Все лицо старого князя было залито слезами. Он не мог оторвать взгляда от священника. Потом он вдруг приподнялся с подушек и произнес:
– Отче, хочу исповедаться перед тобою в грехах моих.
Отец Николай молча взглянул на Захарьева-Овинова – и тот послушно вышел из спальни. Вслед за ним, дрожа и обливаясь радостными слезами, тихо вышел слуга и запер за собою дверь…
XIII
«Светлейший опять не в духе, опять заскучал… в невидимку превратился!» – на разные лады сообщалось в высших придворных сферах. Видимой и хоть сколько-нибудь понятной причины недовольства светлейшего никакой не было, а потому эту причину, по обыкновению, выдумывали. Самые противоречащие и ни с чем не сообразные рассказы ходили по городу и, выслушав их все, можно было только развести руками и постараться скорее забыть весь этот вздор, от которого голова туманилась и одурь нападала.
Правдой было лишь то, что уже третью неделю Потемкин никуда не ездил и все дни и вечера проводил в своих палатах, никого к себе не впуская. Он действительно был очень не в духе – только на этот раз не тосковал, не скучал.

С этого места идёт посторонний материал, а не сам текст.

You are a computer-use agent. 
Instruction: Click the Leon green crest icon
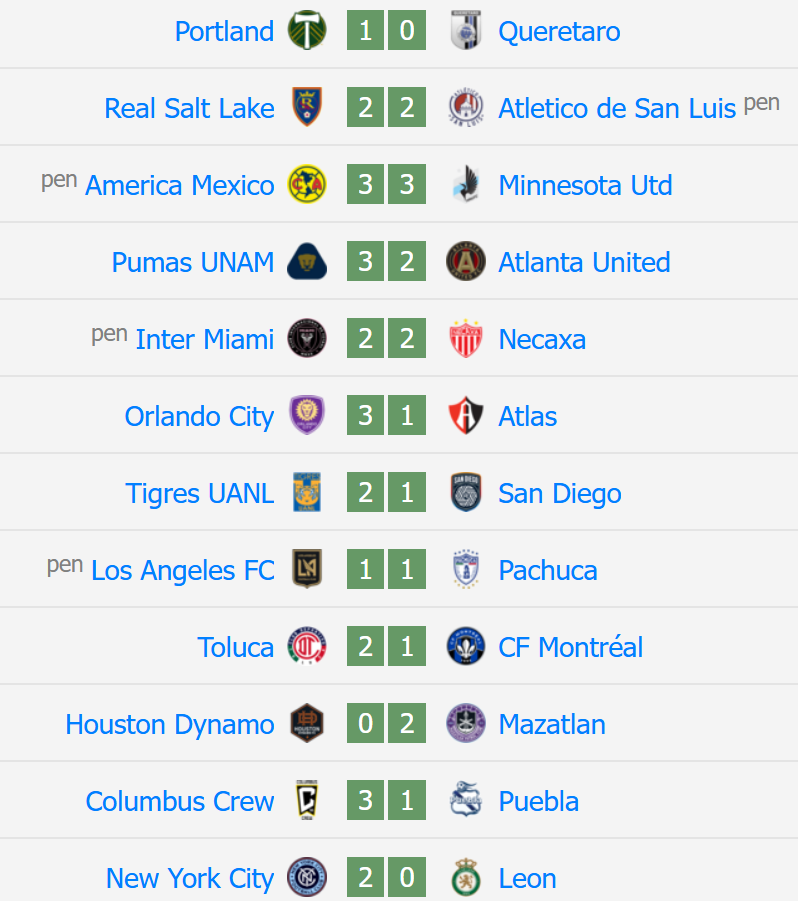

Он весь отдался своему новому капризу, Лоренце, и этот каприз возрастал с каждой минутой.
Калиостро работал, создавая золото, в одной из княжеских комнат, превращенных в великолепную лабораторию. Он работал ежедневно, а иногда и по нескольку раз на день приезжал взглянуть, как идет работа и все ли в порядке.
Потемкин сначала глубоко заинтересовался алхимической работой, подолгу оставался в лаборатории, следя за действиями Калиостро, расспрашивая его о сущности «великого делания», восхищаясь его всегда неожиданными, умными и даже глубокими выводами и объяснениями. Но скоро и лаборатория, и беседы с Калиостро потеряли всю свою прелесть. Светлейший предпочитал не мешать алхимику в его работе и ожидать результатов этой работы за несколько комнат от лаборатории, в совсем иной обстановке.

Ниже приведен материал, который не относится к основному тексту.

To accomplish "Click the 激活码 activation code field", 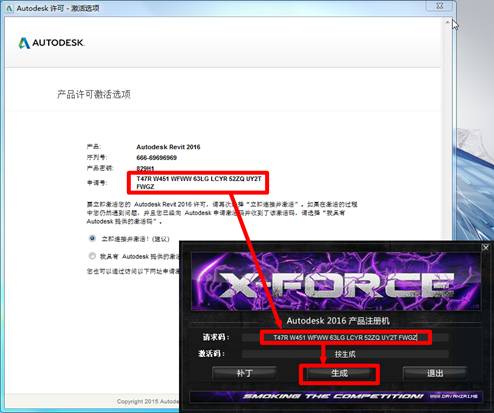I will click(345, 354).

Здесь среди всех прихотей и причуд баснословной роскоши рядом с ним почти всегда была прелестная Лоренца. Всякий раз свидание начиналось с надежды и кончалось поражением – Лоренца ускользала как змея, улетала как бабочка, оставляя светлейшего в негодовании, в бешенстве. По ее исчезновении он предавался необузданным порывам и приходил в себя только от звона какой-нибудь драгоценной, редкой вазы, вдребезги им разбитой с досады…

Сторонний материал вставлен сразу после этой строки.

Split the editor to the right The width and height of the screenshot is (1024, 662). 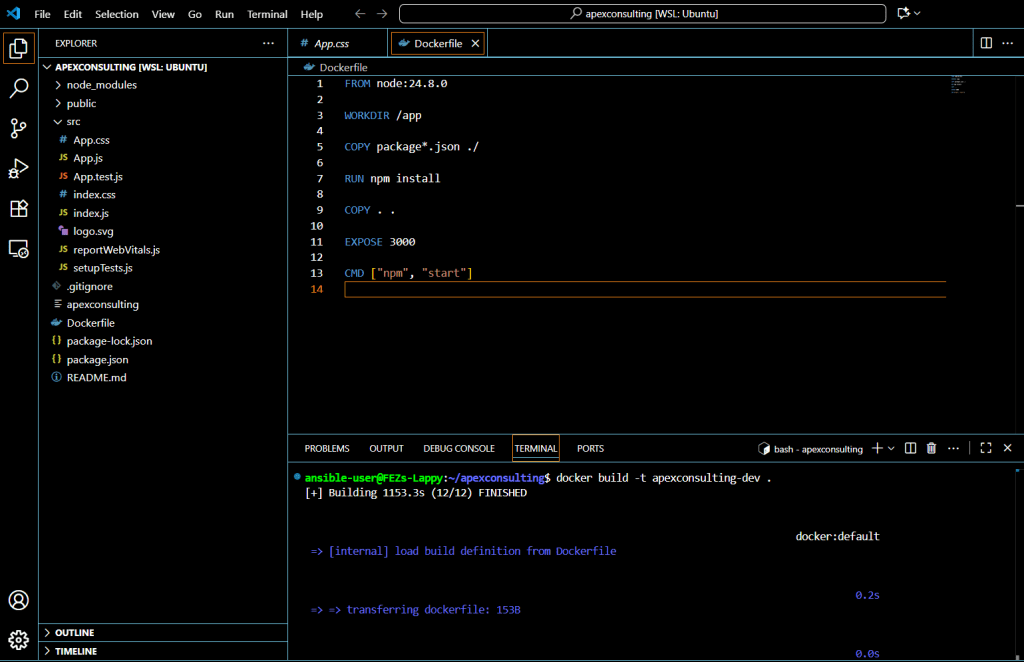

Но он негодовал вовсе не на Лоренцу и не на Калиостро. Он хорошо знал, что и Калиостро, и Лоренца в его руках, что стоит ему захотеть – и Лоренца будет принадлежать ему по праву силы, могущества. Да и, наконец, сама соблазнительная итальянка во время одного из их свиданий, когда он выразил ей свои чувства, очень ясно дала ему понять, что она перед ним бессильна, что она в его руках, понимает это, а потому не может и не станет защищаться. Она свободна только в своем чувстве, свободна полюбить его или возненавидеть. Она способна и на то, и на другое – все от него зависит…
И вот, его каприз состоял в том, чтобы заставить ее полюбить и чтобы он узнал, почувствовал это. До сих пор ему не было никакого дела – любят ли его или нет те женщины, которых он удостаивал своим вниманием. Каприз являлся, прихоть исполнялась – вот и все.
Теперь же от Лоренцы он жаждал невынужденных, свободных, искренних признаний. Не его могущество, не эта царственная роскошь должны были соблазнить ее – ее должен был соблазнить он сам как человек, как мужчина.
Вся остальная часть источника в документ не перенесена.